12 Desember 1946.
Mataku terbuka, mendengar keributan yang terjadi di luar. Suara kentongan berbunyi keras, membangunkan seluruh penduduk, pertanda ada situasi yang darurat. Aku melihat jam, Pukul setengah satu pagi, matahari bahkan belum terbit. Segera mencari tahu apa yang terjadi.
"TOK, TOK, TOK. SEGERA BANGUN. PARA PENJAJAH MENYERBU, SELAMATKANLAH DIRI KALIAN. LARI, PERGI KE POSKO PENGUNGSIAN DI KOTA KABUPATEN. SEGERA LAR-" Suaranya berhenti bersamaan dengan ledakan yang keras.
Jantungku berdebar kencang, panik. Berlari ke kamar ibu. Terlambat, seseorang telah masuk ke rumah ini. Mereka memegang senjata yang sangat besar. Kakiku bergemetar, keringat bercucuran. Aku tidak tahu apa yang harus dilakukan. Tubuhku tidak mau bergerak tertahan di balik pintu kamarku.
Mereka terlihat jelas dari dalam sini, memporak-porandakan seisi rumah. Aku mengepalkan tanganku. Takut, kesal, membuat seluruh tubuhku lemas.
Aku tidak tahu, Aku tidak tahu. Apa yang harus kulakukan.
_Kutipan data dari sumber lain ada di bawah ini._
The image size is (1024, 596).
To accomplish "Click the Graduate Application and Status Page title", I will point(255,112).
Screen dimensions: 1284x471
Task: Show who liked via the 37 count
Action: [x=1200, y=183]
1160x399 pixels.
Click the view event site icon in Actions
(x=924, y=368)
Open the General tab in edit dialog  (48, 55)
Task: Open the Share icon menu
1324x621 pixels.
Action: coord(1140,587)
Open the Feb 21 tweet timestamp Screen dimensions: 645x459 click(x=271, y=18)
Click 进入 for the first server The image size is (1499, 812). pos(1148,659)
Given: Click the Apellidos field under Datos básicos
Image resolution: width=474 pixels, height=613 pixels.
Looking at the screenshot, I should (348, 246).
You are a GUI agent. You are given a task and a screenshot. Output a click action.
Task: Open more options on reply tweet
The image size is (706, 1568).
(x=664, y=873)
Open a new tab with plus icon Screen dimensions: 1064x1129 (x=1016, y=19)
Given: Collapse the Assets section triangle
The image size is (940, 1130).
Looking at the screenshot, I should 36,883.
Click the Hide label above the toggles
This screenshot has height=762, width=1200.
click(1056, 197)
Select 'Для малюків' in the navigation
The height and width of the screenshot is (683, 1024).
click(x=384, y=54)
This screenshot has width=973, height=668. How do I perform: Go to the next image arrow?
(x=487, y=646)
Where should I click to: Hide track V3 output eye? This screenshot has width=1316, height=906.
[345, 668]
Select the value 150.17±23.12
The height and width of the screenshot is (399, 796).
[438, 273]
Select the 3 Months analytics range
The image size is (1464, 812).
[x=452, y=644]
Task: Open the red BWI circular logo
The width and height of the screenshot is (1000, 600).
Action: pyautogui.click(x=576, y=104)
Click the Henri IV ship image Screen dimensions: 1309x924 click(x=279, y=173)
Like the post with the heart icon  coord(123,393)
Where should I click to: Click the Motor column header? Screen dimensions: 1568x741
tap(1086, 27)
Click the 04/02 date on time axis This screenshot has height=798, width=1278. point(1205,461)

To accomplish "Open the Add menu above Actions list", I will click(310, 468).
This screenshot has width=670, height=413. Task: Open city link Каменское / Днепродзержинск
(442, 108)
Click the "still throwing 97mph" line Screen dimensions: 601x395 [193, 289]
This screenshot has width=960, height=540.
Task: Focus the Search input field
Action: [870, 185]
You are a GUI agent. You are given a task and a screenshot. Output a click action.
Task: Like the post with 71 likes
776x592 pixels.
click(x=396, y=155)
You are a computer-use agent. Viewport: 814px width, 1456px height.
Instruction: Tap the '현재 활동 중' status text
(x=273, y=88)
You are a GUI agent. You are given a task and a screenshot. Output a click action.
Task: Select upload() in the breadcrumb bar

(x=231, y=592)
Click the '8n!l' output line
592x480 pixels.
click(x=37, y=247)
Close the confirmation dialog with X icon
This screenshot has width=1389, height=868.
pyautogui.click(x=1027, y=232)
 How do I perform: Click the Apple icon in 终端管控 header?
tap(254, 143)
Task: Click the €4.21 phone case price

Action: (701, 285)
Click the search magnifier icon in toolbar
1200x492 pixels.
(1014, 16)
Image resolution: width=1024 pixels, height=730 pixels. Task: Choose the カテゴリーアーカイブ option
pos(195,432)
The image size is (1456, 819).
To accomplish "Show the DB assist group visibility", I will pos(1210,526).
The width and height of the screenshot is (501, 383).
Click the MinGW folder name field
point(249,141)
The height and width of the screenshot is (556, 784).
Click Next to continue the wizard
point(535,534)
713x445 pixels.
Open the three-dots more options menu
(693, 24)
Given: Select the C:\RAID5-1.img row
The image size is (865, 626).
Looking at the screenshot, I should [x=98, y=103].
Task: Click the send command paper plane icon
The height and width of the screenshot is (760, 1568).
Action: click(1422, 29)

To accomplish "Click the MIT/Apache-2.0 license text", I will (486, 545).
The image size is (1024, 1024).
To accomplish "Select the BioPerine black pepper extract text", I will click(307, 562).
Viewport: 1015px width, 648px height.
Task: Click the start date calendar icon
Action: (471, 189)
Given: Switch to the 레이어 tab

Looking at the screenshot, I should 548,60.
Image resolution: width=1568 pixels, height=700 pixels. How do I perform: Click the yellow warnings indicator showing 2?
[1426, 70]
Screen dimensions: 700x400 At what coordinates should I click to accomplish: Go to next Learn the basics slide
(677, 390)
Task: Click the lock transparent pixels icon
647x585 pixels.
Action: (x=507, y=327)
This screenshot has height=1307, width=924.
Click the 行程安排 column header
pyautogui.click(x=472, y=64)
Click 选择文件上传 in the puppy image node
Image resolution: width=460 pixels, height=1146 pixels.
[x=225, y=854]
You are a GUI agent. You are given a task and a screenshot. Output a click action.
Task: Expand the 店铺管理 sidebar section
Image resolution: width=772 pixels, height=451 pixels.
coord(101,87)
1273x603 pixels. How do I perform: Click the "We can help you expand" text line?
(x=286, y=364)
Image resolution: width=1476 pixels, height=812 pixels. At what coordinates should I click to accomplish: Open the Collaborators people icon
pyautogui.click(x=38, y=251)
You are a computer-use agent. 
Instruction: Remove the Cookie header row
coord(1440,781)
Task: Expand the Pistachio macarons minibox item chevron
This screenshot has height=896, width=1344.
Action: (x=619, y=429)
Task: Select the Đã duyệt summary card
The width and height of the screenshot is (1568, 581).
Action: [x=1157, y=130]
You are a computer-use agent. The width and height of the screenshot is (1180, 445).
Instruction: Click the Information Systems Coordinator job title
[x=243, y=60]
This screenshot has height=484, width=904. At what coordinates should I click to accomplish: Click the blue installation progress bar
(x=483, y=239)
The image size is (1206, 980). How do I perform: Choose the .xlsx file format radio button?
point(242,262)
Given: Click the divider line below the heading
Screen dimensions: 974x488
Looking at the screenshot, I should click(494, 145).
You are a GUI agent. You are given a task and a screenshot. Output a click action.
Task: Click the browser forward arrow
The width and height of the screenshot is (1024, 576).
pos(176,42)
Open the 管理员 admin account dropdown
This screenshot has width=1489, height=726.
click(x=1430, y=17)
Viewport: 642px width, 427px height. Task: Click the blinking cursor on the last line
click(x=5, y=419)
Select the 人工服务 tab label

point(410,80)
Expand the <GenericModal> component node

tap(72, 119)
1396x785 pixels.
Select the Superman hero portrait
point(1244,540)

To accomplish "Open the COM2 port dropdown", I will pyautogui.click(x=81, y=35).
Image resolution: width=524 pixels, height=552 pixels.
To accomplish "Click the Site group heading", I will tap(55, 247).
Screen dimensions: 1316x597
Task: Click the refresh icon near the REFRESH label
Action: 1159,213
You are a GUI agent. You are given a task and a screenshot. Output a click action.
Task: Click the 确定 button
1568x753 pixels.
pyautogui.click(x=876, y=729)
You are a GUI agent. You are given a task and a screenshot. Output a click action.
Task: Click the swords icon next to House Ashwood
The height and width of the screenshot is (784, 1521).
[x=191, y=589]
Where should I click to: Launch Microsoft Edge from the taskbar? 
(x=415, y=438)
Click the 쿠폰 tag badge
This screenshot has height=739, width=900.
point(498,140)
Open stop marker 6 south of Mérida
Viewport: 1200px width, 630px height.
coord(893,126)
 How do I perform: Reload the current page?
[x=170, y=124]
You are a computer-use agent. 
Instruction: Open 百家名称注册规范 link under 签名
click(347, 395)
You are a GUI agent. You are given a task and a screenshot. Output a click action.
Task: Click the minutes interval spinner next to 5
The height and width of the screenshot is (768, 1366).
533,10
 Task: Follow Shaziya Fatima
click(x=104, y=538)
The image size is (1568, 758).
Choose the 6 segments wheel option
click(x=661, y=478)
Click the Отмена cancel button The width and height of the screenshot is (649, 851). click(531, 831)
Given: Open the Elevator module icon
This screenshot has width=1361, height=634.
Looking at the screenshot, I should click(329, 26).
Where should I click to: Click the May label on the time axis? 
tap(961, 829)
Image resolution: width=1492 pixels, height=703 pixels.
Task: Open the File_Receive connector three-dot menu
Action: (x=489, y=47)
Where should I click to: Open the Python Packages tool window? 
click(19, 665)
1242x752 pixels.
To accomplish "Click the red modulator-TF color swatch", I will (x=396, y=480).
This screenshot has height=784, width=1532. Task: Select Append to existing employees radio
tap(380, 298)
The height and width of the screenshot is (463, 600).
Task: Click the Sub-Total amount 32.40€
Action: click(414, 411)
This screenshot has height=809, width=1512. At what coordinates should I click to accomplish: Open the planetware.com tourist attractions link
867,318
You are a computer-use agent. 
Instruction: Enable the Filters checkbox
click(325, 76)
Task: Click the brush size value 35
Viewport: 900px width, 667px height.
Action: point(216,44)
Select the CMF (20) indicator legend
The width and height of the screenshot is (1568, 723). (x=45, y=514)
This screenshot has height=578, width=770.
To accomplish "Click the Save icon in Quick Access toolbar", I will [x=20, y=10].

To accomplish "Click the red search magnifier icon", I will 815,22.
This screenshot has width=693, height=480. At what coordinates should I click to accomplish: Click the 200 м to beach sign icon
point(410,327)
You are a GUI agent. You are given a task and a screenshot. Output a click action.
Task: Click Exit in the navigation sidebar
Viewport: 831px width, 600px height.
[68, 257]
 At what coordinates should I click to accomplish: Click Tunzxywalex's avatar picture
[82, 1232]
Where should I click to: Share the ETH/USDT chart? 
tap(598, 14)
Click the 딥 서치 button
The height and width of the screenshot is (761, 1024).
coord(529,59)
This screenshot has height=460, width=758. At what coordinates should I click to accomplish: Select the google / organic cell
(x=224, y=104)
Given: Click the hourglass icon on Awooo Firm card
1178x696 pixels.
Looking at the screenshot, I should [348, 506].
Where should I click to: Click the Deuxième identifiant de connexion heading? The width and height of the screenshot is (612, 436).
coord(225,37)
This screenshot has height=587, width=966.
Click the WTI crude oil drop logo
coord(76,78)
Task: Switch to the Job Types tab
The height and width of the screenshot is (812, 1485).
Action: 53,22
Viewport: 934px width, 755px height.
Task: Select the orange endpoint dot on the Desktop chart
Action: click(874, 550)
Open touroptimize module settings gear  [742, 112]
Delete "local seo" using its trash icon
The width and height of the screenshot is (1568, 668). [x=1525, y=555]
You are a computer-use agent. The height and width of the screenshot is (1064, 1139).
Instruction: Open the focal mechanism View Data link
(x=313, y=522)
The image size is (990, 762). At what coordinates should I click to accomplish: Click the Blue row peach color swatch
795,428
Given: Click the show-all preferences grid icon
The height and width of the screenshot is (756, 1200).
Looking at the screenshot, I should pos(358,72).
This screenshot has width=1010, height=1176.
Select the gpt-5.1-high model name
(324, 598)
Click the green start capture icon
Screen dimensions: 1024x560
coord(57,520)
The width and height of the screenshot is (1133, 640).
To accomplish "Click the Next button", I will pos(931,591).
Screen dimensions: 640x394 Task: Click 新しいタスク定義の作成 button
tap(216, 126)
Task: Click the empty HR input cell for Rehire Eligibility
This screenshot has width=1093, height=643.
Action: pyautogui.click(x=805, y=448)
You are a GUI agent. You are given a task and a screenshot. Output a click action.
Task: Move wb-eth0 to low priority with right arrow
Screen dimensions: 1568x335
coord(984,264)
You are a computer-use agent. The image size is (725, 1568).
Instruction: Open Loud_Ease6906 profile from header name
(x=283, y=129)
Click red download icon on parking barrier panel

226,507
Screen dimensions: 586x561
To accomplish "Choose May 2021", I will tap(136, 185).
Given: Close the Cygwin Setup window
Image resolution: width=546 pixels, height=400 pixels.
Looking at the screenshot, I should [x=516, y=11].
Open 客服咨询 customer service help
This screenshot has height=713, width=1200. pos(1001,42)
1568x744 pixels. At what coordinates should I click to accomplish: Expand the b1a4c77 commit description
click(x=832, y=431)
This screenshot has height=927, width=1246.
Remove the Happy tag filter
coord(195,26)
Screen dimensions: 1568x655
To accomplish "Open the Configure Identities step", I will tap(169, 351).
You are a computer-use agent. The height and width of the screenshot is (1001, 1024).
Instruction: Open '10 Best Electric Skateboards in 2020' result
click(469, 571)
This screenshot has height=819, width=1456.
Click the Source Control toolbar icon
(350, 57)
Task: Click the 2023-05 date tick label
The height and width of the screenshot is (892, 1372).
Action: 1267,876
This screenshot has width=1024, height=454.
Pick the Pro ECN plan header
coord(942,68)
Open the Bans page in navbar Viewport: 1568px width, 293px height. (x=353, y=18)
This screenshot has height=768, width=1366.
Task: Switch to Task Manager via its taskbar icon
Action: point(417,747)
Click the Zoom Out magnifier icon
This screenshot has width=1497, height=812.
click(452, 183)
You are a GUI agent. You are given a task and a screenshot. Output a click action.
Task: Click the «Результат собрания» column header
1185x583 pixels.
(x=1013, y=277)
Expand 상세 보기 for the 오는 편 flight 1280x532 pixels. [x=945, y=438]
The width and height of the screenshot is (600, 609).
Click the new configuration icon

Melati mulai menangis mendengar keributan yang terjadi, Aku berlari ke arahnya, menggendong untuk menenangkan adikku. "Yosh, yosh, kakak ada di sini. Jangan menangis."
Orang-orang asing itu mulai bergerak mendengar suara tangis Melati, menggeledah seisi rumah. Aku sangat ketakutan, berharap ada yang datang menyelamatkan. Tapi kenyataan selalu menyakitkan.
Ibuku yang baru terbangun mendengar keributan, terbangun. Dia tidak tahu apa yang terjadi, keluar kamar untuk mencari tahu. Yang tidak ibu ketahui ada dua orang membawa senjata besar menunggu.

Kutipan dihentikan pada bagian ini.